__TASK OBJECTIVE__: Your copy must start with the line containing "Where should I" and end with the last line of the entries, matching them exactly and leaving out every picture.

__DATA RECORDS__:
##############################

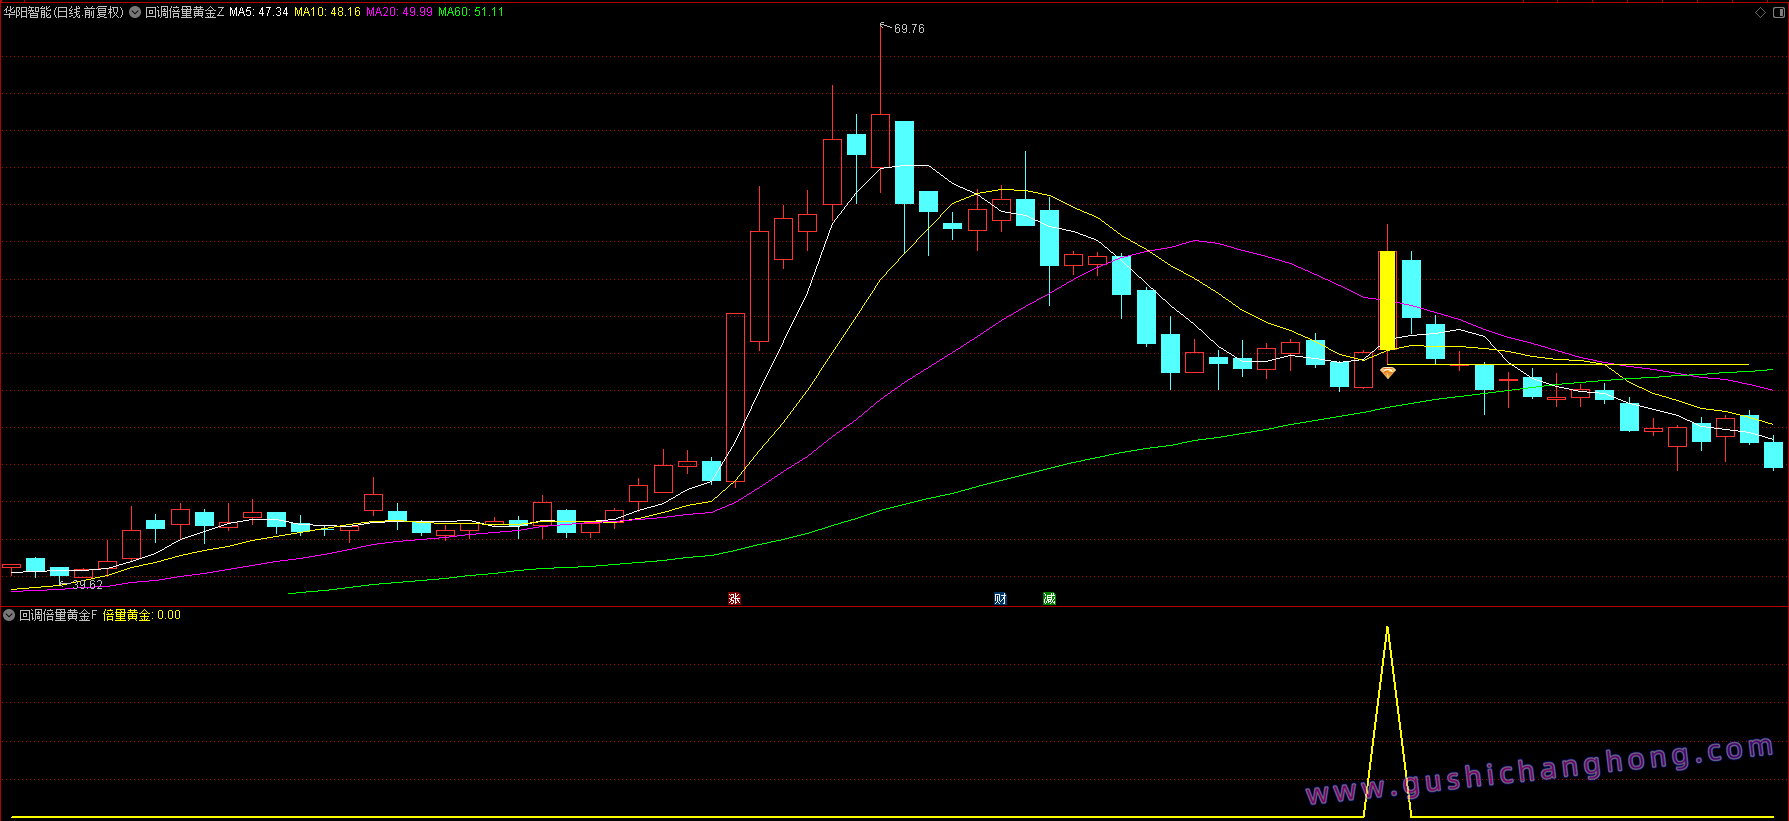Click the MA5: 47.34 label
Image resolution: width=1789 pixels, height=821 pixels.
tap(259, 12)
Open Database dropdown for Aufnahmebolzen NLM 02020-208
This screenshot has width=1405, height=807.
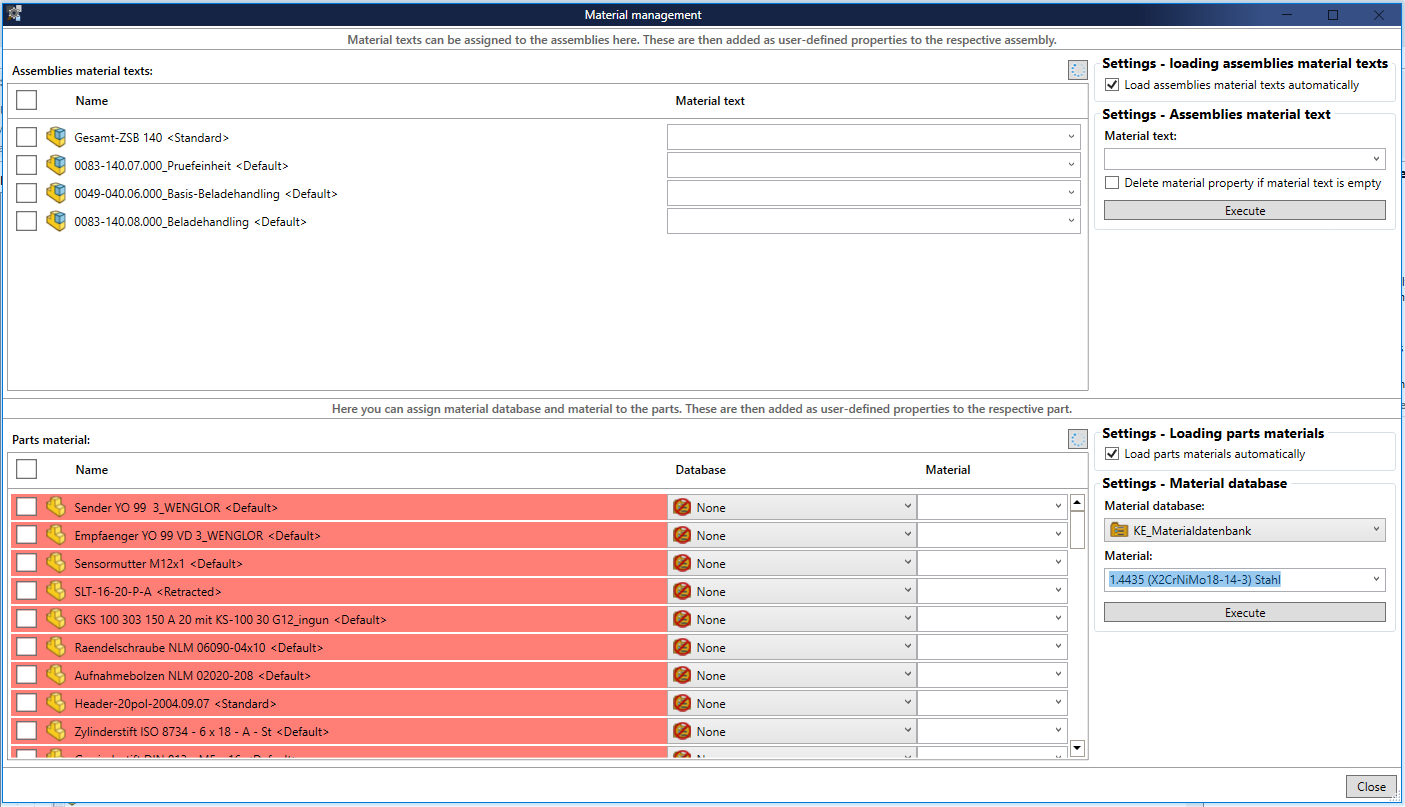[x=907, y=675]
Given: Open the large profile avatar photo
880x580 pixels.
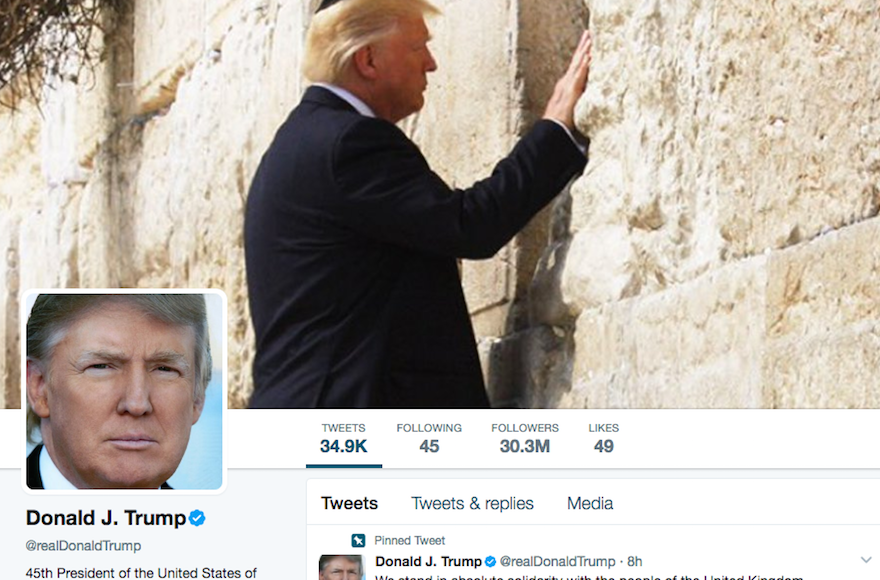Looking at the screenshot, I should point(124,391).
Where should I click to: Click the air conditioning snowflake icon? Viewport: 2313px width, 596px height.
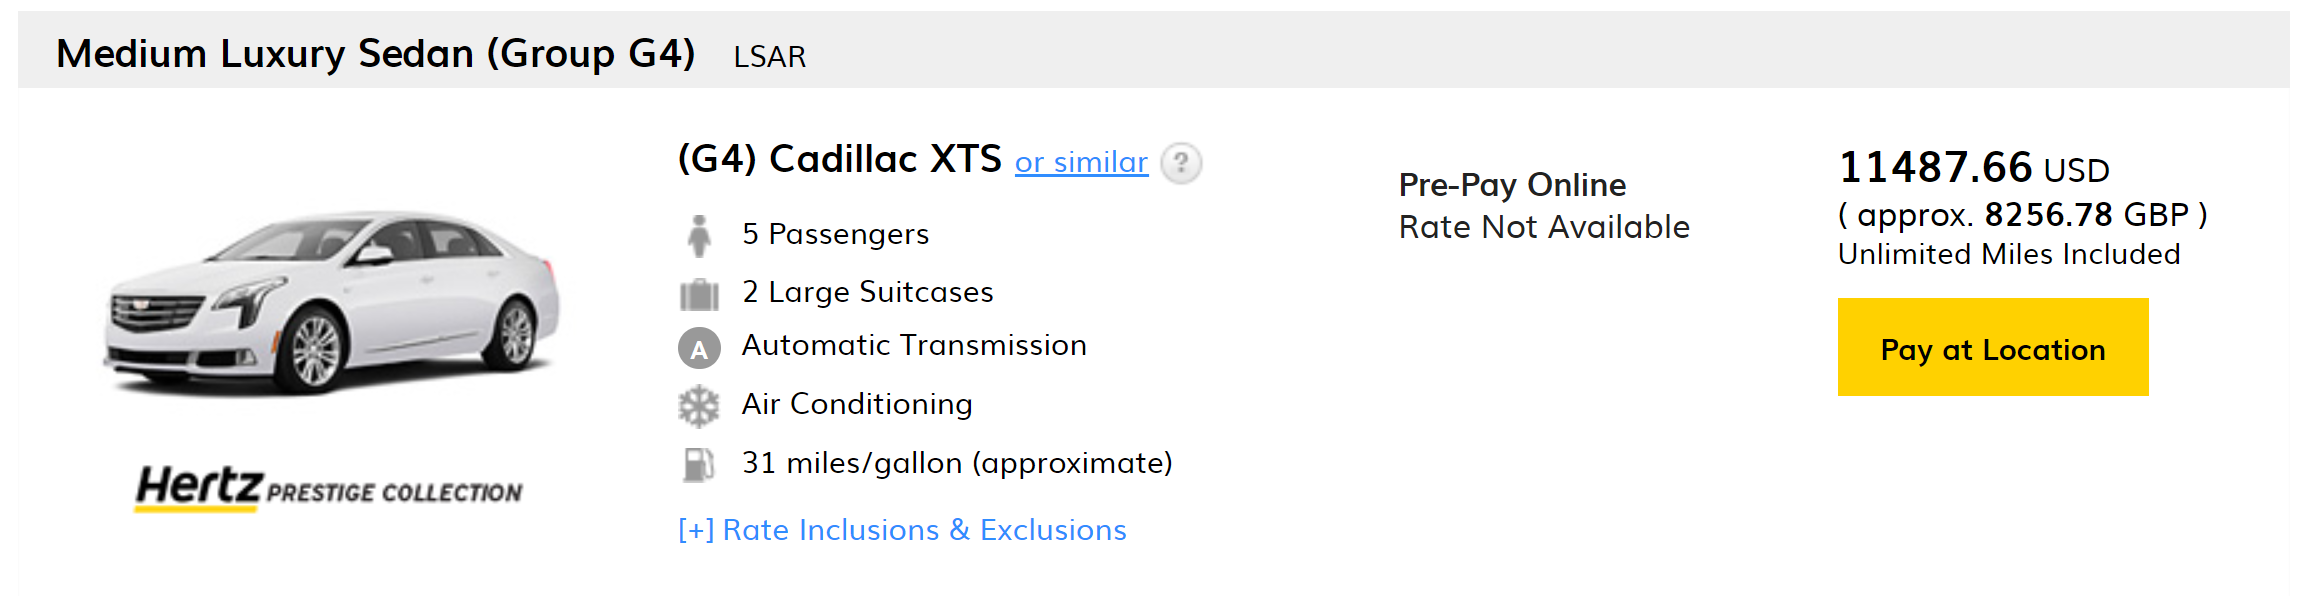tap(699, 406)
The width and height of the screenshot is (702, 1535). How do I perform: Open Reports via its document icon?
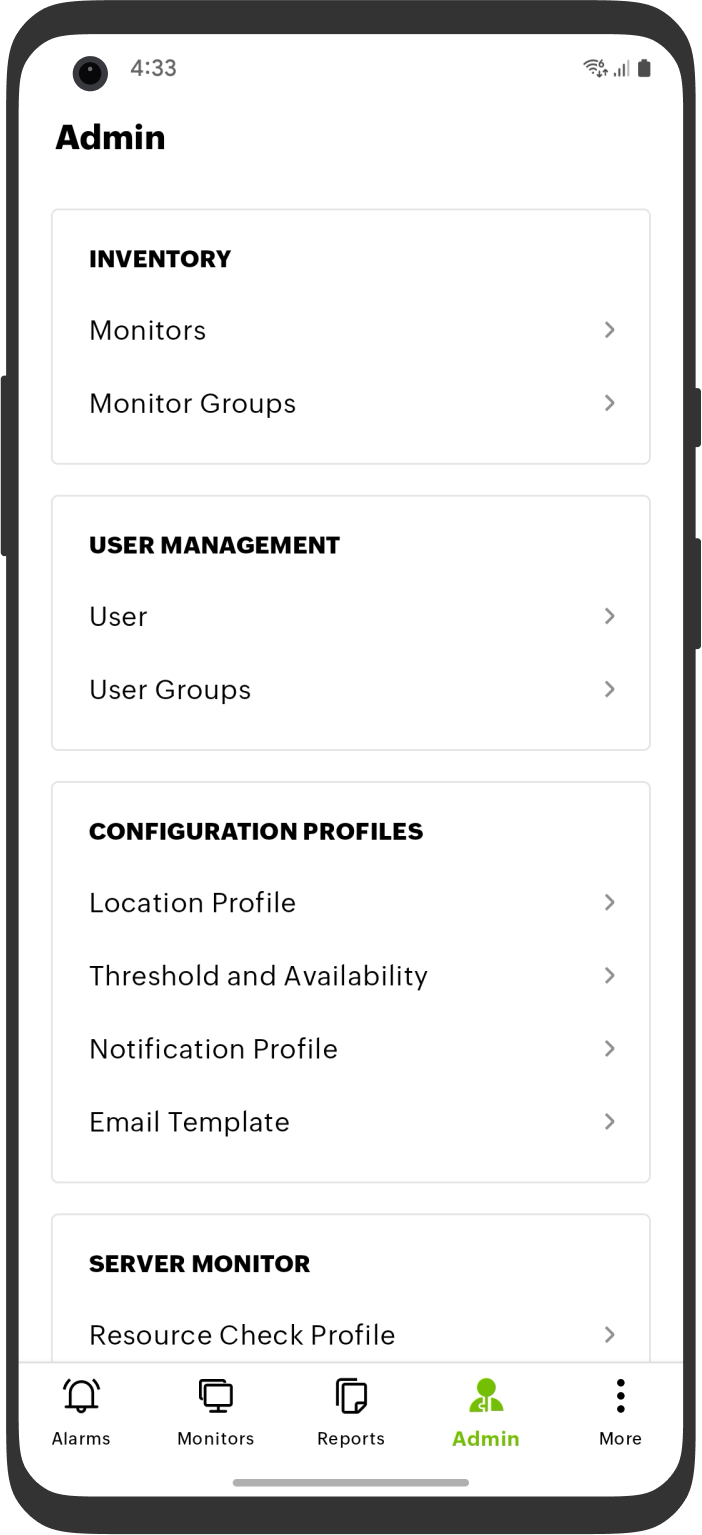click(350, 1395)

##############################

__RESULT__:
Where should I click to: Click the air conditioning snowflake icon? Viewport: 2313px width, 596px height.
tap(699, 406)
The width and height of the screenshot is (702, 1535). How do I perform: Open Reports via its document icon?
click(350, 1395)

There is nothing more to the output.